Introduction
ZFS Allocation Classes: It isn’t storage tiers or caching, but gosh darn it, you can really REALLY speed up your zfs pool.
From the manual:
Special Allocation Class
The allocations in the special class are dedicated to specific block types. By default this includes all metadata, the indirect blocks of user data, and any deduplication tables. The class can also be provisioned to accept small file blocks.
A pool must always have at least one normal (non-dedup/special) vdev before other devices can be assigned to the special class. If the special class becomes full, then allocations intended for it will spill back into the normal class.
Inclusion of small file blocks in the special class is opt-in. Each dataset can control the size of small file blocks allowed in the special class by setting the special_small_blocks dataset property. It defaults to zero, so you must opt-in by setting it to a non-zero value.
ZFS dataset property special_small_blocks=size - This value represents the threshold block size for including small file blocks into the special allocation class. Blocks smaller than or equal to this value will be assigned to the special allocation class while greater blocks will be assigned to the regular class. Valid values are zero or a power of two from 512B to 1M normally, and up to 16M when zfs_max_recordsize
is set accordingly pull#9355. The default size is 0 which means no small file blocks will be allocated in the special class. Before setting this property, a special class vdev must be added to the pool.
VDEV type special - A device dedicated solely for allocating various kinds of internal metadata, and optionally small file blocks. The redundancy of this device should match the redundancy of the other normal devices in the pool. If more than one special device is specified, then allocations are load-balanced between those devices.
The ZFS Special Device can store meta data (where files are, allocation tables, etc) AND, optionally, small files up to a user-defined size on this special vdev. This would be a great use-case for solid-state storage.

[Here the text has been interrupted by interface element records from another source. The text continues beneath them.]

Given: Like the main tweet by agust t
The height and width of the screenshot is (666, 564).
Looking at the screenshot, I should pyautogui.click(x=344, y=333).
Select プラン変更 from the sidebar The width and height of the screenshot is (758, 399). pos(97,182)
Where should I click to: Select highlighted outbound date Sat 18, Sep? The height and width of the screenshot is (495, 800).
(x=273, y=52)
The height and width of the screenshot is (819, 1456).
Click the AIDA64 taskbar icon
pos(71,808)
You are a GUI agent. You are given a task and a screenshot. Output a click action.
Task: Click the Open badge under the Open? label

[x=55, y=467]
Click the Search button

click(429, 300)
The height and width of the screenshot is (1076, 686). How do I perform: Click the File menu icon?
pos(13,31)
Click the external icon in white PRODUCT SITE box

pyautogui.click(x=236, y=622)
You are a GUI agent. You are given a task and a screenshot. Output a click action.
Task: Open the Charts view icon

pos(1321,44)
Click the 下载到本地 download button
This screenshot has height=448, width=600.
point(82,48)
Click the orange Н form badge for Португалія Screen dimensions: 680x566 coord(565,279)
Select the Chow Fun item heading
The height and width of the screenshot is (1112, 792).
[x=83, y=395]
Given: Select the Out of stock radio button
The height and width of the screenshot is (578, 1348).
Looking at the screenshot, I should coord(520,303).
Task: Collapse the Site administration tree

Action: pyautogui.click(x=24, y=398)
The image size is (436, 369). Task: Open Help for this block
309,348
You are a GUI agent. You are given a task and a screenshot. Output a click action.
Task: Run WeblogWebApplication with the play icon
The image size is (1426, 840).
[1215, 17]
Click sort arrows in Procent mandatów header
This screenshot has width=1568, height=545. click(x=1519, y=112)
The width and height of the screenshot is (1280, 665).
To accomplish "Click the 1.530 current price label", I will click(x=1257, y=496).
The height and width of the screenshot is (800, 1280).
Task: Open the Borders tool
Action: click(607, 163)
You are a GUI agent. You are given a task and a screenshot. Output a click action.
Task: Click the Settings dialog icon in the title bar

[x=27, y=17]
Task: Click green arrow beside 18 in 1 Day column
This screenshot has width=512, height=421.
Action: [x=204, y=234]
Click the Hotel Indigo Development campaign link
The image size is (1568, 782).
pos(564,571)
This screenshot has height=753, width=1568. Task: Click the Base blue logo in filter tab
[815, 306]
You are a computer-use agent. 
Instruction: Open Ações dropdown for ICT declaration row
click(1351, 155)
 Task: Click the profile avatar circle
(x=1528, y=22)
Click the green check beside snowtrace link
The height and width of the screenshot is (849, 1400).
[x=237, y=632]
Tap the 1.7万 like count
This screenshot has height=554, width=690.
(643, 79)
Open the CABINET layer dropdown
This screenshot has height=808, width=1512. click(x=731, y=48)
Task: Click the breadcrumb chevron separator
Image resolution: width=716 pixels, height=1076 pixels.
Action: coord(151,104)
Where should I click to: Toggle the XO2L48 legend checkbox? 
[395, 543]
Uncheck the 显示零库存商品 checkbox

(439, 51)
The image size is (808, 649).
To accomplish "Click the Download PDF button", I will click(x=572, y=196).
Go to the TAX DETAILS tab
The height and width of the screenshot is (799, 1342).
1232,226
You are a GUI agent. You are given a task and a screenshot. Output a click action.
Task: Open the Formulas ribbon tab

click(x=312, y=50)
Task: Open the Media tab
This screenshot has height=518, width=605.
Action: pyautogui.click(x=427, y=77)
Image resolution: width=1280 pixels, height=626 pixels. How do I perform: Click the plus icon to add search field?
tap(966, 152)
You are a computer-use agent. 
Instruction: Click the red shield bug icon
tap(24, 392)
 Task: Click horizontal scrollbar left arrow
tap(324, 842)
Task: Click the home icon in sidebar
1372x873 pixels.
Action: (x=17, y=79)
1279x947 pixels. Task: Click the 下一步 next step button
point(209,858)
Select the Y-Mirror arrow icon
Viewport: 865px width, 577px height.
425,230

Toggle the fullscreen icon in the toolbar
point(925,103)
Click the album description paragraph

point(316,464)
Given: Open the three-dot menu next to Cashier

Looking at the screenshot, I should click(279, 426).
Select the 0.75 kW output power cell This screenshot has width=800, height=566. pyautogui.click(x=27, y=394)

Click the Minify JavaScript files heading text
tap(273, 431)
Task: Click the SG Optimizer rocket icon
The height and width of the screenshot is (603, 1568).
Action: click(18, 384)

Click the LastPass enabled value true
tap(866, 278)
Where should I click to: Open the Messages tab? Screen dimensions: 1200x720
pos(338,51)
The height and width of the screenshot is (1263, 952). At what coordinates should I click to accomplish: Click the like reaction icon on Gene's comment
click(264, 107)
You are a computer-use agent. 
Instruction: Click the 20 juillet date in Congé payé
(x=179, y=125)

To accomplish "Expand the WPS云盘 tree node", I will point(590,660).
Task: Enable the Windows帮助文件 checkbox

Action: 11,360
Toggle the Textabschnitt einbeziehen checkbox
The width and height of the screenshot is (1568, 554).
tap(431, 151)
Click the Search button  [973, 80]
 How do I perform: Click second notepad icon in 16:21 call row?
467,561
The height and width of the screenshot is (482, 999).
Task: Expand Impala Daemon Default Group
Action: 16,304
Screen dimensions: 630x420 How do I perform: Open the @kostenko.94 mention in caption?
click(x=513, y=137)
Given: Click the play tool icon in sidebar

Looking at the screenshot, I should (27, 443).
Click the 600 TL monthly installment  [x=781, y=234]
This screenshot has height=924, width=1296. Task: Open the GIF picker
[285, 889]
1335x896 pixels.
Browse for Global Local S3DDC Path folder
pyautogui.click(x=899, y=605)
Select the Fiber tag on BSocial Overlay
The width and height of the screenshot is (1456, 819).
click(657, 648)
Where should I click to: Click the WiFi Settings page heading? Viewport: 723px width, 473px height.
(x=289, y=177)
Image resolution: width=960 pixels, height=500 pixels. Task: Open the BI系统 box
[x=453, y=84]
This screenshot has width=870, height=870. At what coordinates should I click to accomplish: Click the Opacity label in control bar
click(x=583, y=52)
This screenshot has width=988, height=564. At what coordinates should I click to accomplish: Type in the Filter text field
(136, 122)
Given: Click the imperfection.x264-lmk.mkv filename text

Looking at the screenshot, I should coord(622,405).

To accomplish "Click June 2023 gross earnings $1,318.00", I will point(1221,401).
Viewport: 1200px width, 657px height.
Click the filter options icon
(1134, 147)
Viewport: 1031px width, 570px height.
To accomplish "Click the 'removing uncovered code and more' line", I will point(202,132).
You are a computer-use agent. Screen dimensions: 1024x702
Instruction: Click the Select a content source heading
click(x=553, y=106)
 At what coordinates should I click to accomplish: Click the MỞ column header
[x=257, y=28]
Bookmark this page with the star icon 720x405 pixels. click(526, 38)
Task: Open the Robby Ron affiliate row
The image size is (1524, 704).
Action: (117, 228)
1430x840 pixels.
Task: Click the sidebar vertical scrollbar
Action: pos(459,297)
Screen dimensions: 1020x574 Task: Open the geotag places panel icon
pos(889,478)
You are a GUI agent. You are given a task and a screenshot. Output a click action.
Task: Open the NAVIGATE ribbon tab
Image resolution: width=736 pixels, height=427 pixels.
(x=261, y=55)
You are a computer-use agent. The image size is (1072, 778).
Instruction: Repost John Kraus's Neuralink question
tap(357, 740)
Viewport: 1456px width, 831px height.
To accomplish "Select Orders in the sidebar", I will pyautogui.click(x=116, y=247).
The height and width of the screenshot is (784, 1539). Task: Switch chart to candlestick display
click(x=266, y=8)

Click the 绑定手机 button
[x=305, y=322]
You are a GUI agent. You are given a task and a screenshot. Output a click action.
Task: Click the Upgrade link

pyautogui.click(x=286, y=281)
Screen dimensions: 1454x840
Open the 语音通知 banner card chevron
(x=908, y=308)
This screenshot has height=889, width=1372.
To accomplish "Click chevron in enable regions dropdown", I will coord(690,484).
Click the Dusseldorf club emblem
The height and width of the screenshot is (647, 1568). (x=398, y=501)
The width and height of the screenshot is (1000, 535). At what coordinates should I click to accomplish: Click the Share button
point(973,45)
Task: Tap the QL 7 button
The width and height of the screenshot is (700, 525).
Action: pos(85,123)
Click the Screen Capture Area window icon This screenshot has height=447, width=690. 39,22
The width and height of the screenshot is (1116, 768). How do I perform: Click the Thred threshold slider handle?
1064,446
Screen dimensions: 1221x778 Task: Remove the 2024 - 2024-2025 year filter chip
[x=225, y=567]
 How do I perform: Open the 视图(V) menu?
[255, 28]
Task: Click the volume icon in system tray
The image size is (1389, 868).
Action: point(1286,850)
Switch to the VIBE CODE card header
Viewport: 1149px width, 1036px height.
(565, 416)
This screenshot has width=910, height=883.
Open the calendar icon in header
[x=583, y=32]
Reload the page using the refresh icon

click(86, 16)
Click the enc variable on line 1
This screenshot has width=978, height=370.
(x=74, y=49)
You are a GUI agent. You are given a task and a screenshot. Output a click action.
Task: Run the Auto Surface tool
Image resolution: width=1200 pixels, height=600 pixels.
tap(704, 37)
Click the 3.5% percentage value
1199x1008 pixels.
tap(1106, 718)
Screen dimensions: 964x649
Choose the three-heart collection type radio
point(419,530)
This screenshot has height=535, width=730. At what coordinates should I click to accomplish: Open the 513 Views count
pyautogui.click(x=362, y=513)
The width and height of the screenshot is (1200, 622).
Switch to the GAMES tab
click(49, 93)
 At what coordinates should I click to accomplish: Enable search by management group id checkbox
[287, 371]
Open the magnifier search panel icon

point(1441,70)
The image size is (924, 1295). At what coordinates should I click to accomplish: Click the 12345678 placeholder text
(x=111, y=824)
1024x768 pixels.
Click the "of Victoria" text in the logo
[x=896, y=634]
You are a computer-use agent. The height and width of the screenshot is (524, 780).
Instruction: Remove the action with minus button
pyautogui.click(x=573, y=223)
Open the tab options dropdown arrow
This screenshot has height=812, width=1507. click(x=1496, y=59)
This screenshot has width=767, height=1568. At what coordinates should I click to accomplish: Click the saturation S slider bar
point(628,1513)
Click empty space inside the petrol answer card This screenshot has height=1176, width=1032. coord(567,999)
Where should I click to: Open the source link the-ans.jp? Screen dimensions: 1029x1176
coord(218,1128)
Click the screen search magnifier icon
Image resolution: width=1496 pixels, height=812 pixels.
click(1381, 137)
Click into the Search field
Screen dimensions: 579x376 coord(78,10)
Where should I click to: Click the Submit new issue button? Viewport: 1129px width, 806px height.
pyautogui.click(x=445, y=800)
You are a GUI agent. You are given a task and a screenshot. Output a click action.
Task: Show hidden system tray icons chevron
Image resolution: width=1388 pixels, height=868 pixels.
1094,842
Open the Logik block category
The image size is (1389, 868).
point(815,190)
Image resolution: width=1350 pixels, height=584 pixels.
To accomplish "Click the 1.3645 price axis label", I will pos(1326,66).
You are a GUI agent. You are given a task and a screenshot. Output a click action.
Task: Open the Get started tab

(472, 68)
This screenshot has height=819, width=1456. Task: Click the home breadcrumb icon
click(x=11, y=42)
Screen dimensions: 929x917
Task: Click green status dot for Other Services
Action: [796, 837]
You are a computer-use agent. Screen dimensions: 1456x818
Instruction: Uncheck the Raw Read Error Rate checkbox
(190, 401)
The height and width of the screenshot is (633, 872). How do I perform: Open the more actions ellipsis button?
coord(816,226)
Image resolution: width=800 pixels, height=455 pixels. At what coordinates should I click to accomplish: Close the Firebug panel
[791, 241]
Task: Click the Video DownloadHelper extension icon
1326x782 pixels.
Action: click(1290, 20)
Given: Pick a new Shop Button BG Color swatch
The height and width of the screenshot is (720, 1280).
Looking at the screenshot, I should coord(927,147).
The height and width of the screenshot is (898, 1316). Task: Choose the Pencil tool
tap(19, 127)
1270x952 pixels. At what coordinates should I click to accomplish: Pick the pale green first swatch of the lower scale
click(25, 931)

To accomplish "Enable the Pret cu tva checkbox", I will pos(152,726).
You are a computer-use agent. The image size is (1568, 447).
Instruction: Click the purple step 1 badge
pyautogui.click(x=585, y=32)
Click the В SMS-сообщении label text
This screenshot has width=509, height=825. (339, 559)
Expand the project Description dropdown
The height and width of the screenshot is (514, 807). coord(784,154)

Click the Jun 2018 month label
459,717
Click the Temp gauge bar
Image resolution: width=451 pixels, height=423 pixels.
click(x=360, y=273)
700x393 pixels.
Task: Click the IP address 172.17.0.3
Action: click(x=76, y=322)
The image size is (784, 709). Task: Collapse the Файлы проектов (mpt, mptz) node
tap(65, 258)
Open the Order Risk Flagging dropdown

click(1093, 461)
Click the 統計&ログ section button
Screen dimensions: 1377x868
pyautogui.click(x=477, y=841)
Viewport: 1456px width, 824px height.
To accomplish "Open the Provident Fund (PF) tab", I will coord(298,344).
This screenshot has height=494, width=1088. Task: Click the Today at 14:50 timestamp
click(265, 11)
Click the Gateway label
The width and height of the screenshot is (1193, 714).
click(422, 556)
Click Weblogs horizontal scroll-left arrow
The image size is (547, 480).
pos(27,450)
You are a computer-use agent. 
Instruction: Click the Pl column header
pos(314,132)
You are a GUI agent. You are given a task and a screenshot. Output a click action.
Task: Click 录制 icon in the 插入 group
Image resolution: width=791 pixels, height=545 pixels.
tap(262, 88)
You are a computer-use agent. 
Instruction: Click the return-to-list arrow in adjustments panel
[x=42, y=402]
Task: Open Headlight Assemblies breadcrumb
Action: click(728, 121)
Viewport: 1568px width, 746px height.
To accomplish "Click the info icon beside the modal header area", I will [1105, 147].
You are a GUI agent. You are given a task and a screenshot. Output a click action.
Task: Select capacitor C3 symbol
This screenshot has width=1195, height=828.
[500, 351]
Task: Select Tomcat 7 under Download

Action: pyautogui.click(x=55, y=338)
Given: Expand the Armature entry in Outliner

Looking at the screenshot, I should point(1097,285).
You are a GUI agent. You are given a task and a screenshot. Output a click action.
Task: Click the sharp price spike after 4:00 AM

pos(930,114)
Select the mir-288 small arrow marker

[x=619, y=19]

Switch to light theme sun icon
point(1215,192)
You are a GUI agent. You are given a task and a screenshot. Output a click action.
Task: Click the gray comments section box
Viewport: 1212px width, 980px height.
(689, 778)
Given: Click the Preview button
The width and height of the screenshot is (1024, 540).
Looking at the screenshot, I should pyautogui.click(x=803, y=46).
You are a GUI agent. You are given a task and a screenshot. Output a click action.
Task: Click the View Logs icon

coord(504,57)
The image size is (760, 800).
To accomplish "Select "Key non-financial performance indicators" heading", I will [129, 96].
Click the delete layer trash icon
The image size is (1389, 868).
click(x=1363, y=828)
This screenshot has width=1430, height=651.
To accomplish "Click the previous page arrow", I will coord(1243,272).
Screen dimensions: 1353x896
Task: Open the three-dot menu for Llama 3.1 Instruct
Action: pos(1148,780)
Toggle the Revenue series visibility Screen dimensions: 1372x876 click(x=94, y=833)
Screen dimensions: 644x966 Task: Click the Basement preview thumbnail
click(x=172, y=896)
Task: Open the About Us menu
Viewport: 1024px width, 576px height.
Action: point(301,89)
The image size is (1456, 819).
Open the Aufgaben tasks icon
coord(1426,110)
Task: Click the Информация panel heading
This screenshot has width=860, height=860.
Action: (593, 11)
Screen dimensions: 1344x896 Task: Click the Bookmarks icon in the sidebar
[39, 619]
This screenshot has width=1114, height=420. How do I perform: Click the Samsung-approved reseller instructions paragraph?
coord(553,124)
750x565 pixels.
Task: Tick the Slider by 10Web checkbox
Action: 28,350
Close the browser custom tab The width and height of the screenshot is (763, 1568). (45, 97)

This will dramatically speed up random I/O and cut, by half, the average number of spinning-rust I/Os needed to find and access a file. Operations like ls -lR
will be insanely way faster.
The ZFS Special vdev should still have a good level of redundancy (like all Vdevs, if it fails, your pool fails).
In my mind there are two questions:
How much space do you need for Metadata storage?
In the leftover space, how many files below size X can also be stored on the special vdev (for speeeeed).
How much space do you need for Metadata storage?
The rule of thumb is 0.3% of the pool size for a typical workload. It can vary!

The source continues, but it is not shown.